Pengganti yang Sempurna
Dalam
keadaan setengah tidak sadar kurasakan badanku berguncang. Astaga, aku tertidur
semalaman di sini. Terasa olehku sisa air mata semalam di sekitar mataku. Dengan
keadaan yang belum sadar sepenuhnya aku menatap orang yang telah
membangunkanku.
“Mba
ketiduran di sini ya?” tanyanya.
“Iya,
mungkin karena kelelahan.” Aku mengusap wajahku dan mendapati orang yang telah
membangunkanku adalah seoarang lelaki.
“Sepertinya
Mba habis menangis.” Kata lelaki itu. Aku mengangguk.
“Ini
makam siapa Mba? Wah, mba berani sekali tidur semalaman di pemakaman. Saya saja
yang laki-laki takut lho, Mba.” Kata lelaki itu.

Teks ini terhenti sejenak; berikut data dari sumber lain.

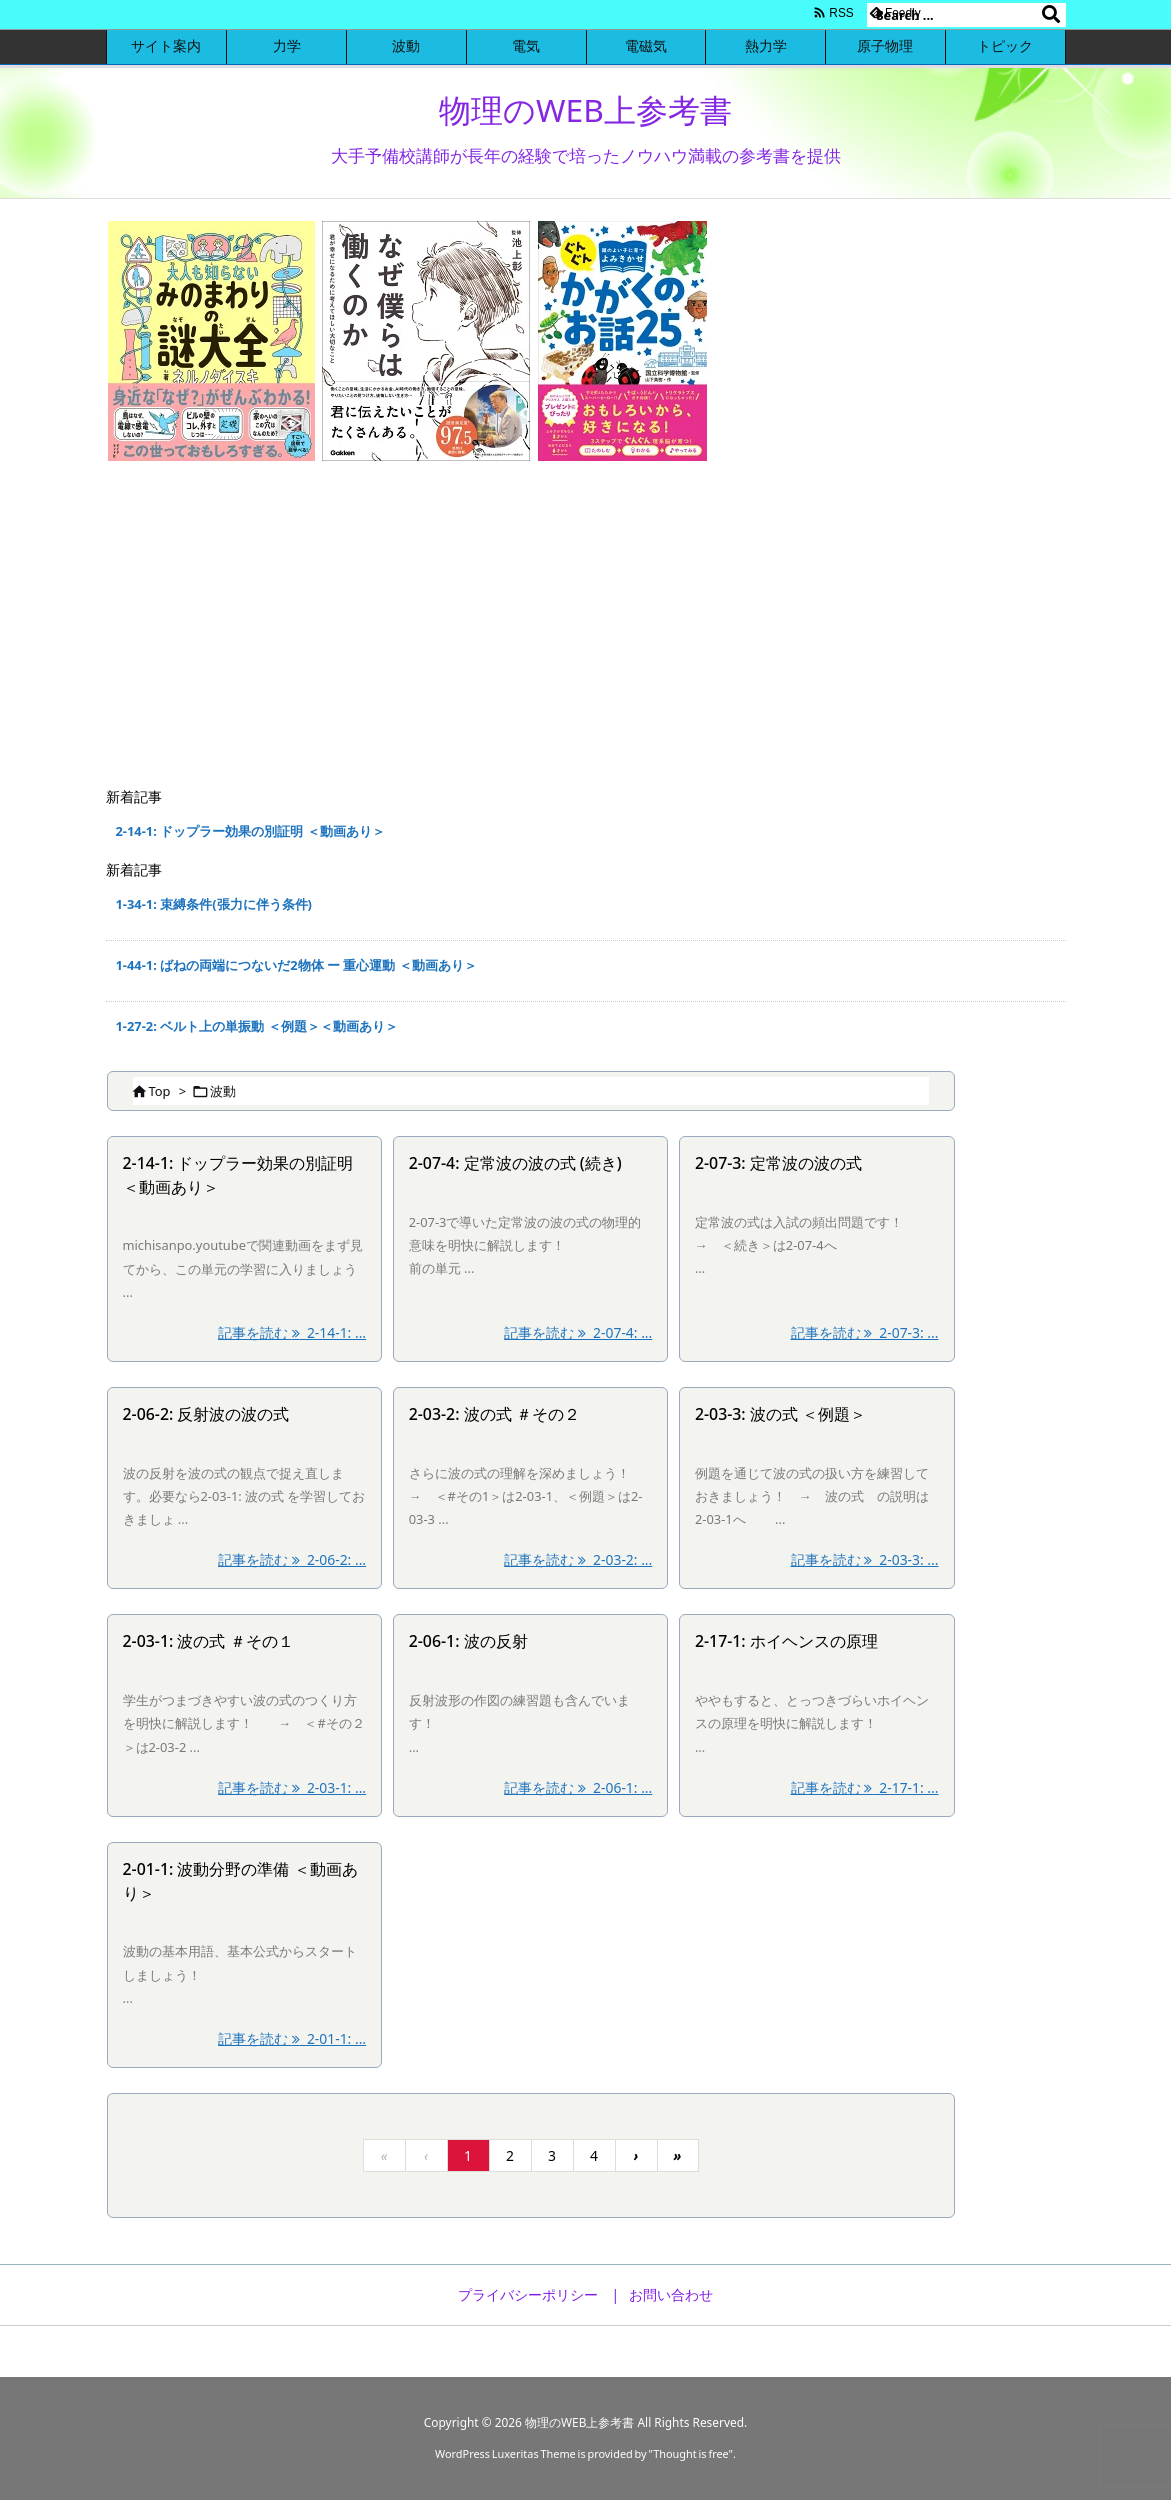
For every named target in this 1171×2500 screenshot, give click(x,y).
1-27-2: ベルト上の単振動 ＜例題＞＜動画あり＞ (257, 1026)
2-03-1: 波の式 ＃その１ (208, 1641)
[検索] (1051, 15)
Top (160, 1091)
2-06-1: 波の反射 (468, 1641)
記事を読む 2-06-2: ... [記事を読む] (292, 1559)
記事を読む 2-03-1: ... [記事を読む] (292, 1787)
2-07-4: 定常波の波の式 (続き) (515, 1163)
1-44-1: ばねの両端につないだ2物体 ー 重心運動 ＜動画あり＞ (296, 965)
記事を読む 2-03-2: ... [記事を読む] (578, 1559)
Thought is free (690, 2453)
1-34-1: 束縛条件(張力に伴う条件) (214, 904)
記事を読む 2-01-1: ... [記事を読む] (292, 2038)
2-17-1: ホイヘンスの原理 (786, 1641)
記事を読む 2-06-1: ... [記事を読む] (578, 1787)
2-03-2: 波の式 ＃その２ (494, 1414)
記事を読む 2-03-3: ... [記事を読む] (865, 1559)
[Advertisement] (586, 627)
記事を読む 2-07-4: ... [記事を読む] (578, 1332)
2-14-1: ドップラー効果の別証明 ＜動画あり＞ (250, 831)
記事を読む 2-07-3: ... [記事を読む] (865, 1332)
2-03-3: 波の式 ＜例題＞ (780, 1414)
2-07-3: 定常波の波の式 (778, 1163)
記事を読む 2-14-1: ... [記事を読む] (292, 1332)
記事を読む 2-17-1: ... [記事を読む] (865, 1787)
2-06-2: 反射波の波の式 (206, 1414)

Aku tersenyum mendengar ucapan
lelaki itu. Mungkin jika saja aku sadar, aku juga akan sangat takut untuk tidur
di tengah pemakaman seperti tadi.
“Saya
ketiduran mas, dan saya baru sadar setelah mas bangunkan tadi. Makam ini makam
orang yang sangat saya sayangi. Saya masih belum bisa menerima kepergiannya.”
Ceritaku pada lelaki itu.
“Oh,
gitu. Ya, namanya juga hidup, Mba. Ada yang datang, ada juga yang pergi.
mungkin sekarang mba kehilangan, tapi nanti pasti di ganti sama Allah, Mba.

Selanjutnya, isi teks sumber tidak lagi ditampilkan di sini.